CROATIE – L’Union européenne : entre amour et damnation

Vantant ses parcs naturels, la richesse de son Histoire ou encore le bleu turquoise de sa côte dalmatienne, la Croatie accueille de plus en plus de touristes français et européens en général. Mais au-delà de la carte postale, que nous réserve ce futur membre européen ? Décryptage dans l’attente de son adhésion, le 1er juillet 2013.

Une économie de marché assez stable, de belles performances économiques alors que la guerre d’indépendance continue d’animer les esprits, un renforcement des institutions et des réformes électorales ad hoc : la Croatie fait tout pour être un élève modèle, et réussit plutôt bien. Des arguments qui brillent sur le papier, mais qu’en est-il sur le terrain ?

Une chose est certaine : on y parle anglais à tous les coins de rue. Les programmes et les films y sont toujours diffusés en version originale sous-titrée, pour le plus grand plaisir des anglophones. Un bilinguisme indispensable à un pays qui dépend fortement du tourisme (25% du PIB). La Croatie peut également se targuer d’être accessible financièrement. Un vol Marseille/Zadar coûtera ainsi moins cher qu’un billet de train reliant la cité phocéenne à la ville lumière.

La confrontation des générations

Malgré le grand succès du référendum d’adhésion en début d’année, une question plane : alors que le ‘oui’ l’a largement emporté (66%), pourquoi les murs de toute ville se parent de messages anti-européens ?

« l’Europe, c’est une nouvelle Tchécoslovaquie pour nos aînés »

Question posée à Hrvoje (prononcez Heurvoyé), professeur dans un lycée à Hvar. Hrvoje est un pro-européen timide car sa famille ne s’accorde pas avec lui sur la question européenne : « j’ai voté « oui » en janvier et j’en suis fier.

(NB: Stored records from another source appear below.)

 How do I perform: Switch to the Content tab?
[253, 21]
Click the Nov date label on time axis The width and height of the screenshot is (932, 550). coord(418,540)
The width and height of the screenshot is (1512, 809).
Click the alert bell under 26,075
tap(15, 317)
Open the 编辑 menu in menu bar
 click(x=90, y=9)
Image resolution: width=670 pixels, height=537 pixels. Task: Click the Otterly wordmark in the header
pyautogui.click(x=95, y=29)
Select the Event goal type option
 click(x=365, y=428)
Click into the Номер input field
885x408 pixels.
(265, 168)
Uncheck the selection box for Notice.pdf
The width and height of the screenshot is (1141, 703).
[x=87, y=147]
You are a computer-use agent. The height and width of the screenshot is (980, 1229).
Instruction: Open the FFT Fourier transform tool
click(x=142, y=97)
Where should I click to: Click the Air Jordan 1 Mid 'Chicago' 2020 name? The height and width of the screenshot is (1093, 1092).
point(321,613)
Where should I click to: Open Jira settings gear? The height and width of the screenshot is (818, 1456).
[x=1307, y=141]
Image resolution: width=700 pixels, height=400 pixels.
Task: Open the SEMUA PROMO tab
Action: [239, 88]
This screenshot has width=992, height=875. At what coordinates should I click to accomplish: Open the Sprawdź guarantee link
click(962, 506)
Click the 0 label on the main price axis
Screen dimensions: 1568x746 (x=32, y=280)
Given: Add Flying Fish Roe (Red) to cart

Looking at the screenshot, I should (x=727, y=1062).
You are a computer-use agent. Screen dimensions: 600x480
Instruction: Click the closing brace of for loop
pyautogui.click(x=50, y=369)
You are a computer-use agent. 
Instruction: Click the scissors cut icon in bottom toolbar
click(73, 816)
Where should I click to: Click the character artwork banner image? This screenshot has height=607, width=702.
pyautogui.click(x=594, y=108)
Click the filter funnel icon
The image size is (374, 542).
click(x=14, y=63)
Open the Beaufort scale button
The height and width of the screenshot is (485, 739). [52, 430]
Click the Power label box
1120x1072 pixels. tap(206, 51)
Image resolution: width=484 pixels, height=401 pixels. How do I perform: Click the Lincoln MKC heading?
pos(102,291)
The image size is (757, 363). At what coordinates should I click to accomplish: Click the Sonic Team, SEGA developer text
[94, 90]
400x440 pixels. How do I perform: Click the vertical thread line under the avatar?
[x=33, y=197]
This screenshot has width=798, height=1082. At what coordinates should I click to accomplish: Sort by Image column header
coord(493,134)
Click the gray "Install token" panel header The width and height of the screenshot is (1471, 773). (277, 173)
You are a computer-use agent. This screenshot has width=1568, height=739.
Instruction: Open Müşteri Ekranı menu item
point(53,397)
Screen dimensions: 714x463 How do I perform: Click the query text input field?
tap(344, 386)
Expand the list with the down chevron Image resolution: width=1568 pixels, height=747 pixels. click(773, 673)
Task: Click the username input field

Mais les plus vieilles générations n’accepteront jamais les arguments en faveur de l’UE. C’est compréhensible : l’Europe, c’est pour eux une nouvelle Tchécoslovaquie, la perte de leur souveraineté. Une indépendance pour laquelle ils se sont battus et dont les cicatrices sont encore vives ». Pourquoi ce jeune homme ne partage-t-il pas le même avis que ses aînés ? « Pour nous les plus jeunes, c’est l’eldorado, répond-t-il. Cela signifie l’ouverture des frontières et la possibilité de bénéficier de programmes comme Erasmus. A l’heure actuelle, il est difficile pour les Croates de tous horizons d’obtenir un visa si ce n’est celui touristique : presqu’impossible de vivre à l’étranger donc».

Là où le bât blesse

« Les plus jeunes » ne sont pourtant pas tous de son avis. Parmi les réfractaires, on trouve des groupes qui indisposent le gouvernement croate à l’heure européenne. Le port des symboles nazis, l’apologie du mouvement « oustachi » (« insurgé ») et le tag de swastikas sont par exemple devenus une mode chez de nombreux jeunes. En effet, malgré la repeinte hebdomadaire des murs en période de forte affluence touristique, impossible de passer à côté des nombreuses croix gammées, de Zadar à Dubrovnik. En parallèle, bien que la Croatie soit dotée d’une législation très complète en matière de lutte contre la discrimination, les groupuscules homophobes sont très actifs. En témoigne la première Gay Pride organisée à Split en juin 2011, théâtre de nombreuses violences.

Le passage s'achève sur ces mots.